Monday, February 20, 2006

Some Final RRSP Notes

With the RRSP deadline fast approaching, I thought that I should add a few more hints.

Contribution Room


Most taxpayers have additional contribution room available over and above the amount you earned for the current year (in this case, your 2005 current contribution room is based upon your 2004 income.) You may have not used your full available contribution room for other years so it has been collecting for you. Check you 2004 Notice of Assessment for the amount you are eligible to contribute or call the TIPS line. This service requires you to have your S.I.N., birth date and amount of income that you reported on line 150 of your 2004 income tax return.


If you look at the first article on this page, you will see how to maximize your tax deduction by reducing your higher bracket taxes. But this is not the only reason for making an RRSP contribution. If you are older, you may want to get that investment in now so it will start earning that tax free interest, dividends or capital gain. Not every strategy is right for everyone. So look over what you want to accomplish, then make you contribution


Spousal RRSP’s


One of the most underused RRSP options is the spousal RRSP. A spousal RRSP happens when your buy the RRSP in the name of your spouse. You get the tax deduction but your spouse gets the RRSP. It is most often used when one spouse is working and the other isn’t or when there is a large difference in income between the spouses.


The purpose of this type of RRSP isn’t for the present, it’s for the future. Ideally, both spouses should have the same amount in RRSPs, This is because when you both retire, it is better for both of you to have the same amount of income. Personal tax credits are worth more than credits that you can transfer from a spouse. For example, if you both have taxable income, you both get a basic personal exemption of $8,012. The amount a taxpayer can deduct when a spouse has no income, they get a credit of $7,484, a difference of $528. Remember, that will be for every taxation year. There are also many other deductions that can be used by two individual tax payers but not for one filing for both people.

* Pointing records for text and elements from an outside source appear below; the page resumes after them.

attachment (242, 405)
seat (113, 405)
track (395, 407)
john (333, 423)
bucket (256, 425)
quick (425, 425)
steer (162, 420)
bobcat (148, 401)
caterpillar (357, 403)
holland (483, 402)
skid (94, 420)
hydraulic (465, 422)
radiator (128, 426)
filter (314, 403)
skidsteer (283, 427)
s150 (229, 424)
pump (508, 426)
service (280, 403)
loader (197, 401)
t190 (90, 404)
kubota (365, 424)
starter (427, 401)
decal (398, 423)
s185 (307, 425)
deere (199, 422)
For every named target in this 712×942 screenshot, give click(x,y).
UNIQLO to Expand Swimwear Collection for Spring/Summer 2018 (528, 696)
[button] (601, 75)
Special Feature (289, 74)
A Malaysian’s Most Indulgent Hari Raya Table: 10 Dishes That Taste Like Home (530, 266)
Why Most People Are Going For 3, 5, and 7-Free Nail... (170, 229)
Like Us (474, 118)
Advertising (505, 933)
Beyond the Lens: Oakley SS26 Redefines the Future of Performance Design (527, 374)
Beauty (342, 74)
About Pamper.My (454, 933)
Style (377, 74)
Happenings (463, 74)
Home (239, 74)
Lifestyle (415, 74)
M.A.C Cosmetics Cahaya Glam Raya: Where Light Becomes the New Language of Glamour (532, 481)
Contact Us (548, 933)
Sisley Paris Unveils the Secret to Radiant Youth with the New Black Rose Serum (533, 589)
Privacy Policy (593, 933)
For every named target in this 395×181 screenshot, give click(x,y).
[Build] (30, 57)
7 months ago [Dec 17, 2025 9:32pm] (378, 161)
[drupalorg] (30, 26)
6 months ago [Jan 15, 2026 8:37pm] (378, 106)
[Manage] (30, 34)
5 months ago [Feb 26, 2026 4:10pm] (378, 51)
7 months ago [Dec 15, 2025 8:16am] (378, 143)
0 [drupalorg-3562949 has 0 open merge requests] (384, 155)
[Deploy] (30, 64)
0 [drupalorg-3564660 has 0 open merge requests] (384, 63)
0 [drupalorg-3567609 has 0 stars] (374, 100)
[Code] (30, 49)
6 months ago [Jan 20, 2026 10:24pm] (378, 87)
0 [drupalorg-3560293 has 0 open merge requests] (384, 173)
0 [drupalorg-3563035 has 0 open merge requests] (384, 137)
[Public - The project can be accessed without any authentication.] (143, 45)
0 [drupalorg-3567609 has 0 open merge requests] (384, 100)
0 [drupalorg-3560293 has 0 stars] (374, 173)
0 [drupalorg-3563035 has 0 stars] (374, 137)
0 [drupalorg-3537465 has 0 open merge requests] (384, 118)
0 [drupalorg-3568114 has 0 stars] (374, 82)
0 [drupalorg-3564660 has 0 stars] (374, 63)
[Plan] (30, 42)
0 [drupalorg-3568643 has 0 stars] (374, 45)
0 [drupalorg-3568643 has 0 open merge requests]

Before buying a spousal RRSP, examine just how much in RRSP’s each of you have then plan a strategy for equalizing the amounts you each have. You do not have to catch up all at once if it is not advantageous for the contributor. Remember, try and use the contribution room that reduces the highest portion of the taxable income. Contributing to reduce low income does not give you a good income tax deduction. See above regarding contribution room.


Remember, spousal RRSP’s are designed for families where one wage earner is making most, if not all, of the income. If you both are making about the same wages, you should each be making your own RRSP contributions.


Borrowing For RRSP’s


RRSP loans are cheap. This is because a financial institution wants to sell you their product. This is fine, as long as you like their product. The other reason is that the loan is secure. It is backed by the investment that you are purchasing. But it’s important that you pay that loan off as soon as possible or you may use up all of the gains that you make in your RRSP. Use your tax refund to pay this loan off, if possible. Remember, RRSP interest is NOT deductible for income tax purposes.


Don’t Know What To Buy?


Sometimes, as the deadline approaches, all of you procrastinators don’t know where to invest your RRSP money. You are afraid that you may choose the wrong investment and then you are stuck with it. There is an option. Most banks offer an RRSP savings account. You can park your money in this account, get your RRSP receipt in time for the deadline, then decide where you want to put it later. One caution. Make sure that when you have the change in investment done by a transfer from the bank. Don’t just take out the cash or you will be charged income tax on the money you take out. Just have your bank transfer the money to the new investment and you won’t have a problem.


Finally!


The last point that I want to make is that you shouldn’t be rushing at the RRSP deadline in the first place. The best way to invest is by using a monthly contribution then top up your annual amount at the year end. Doing this gives you the advantage of dollar cost averaging. What this means is that you are buying into the market at an average rate...not the top or bottom...so your cost is averaged over a period of time. Talk to an RRSP representative about this. You can arrange to invest a monthly amount that you can afford, then, if you wish, top it up before the current year deadline. Check it out. You will actually make more money this way.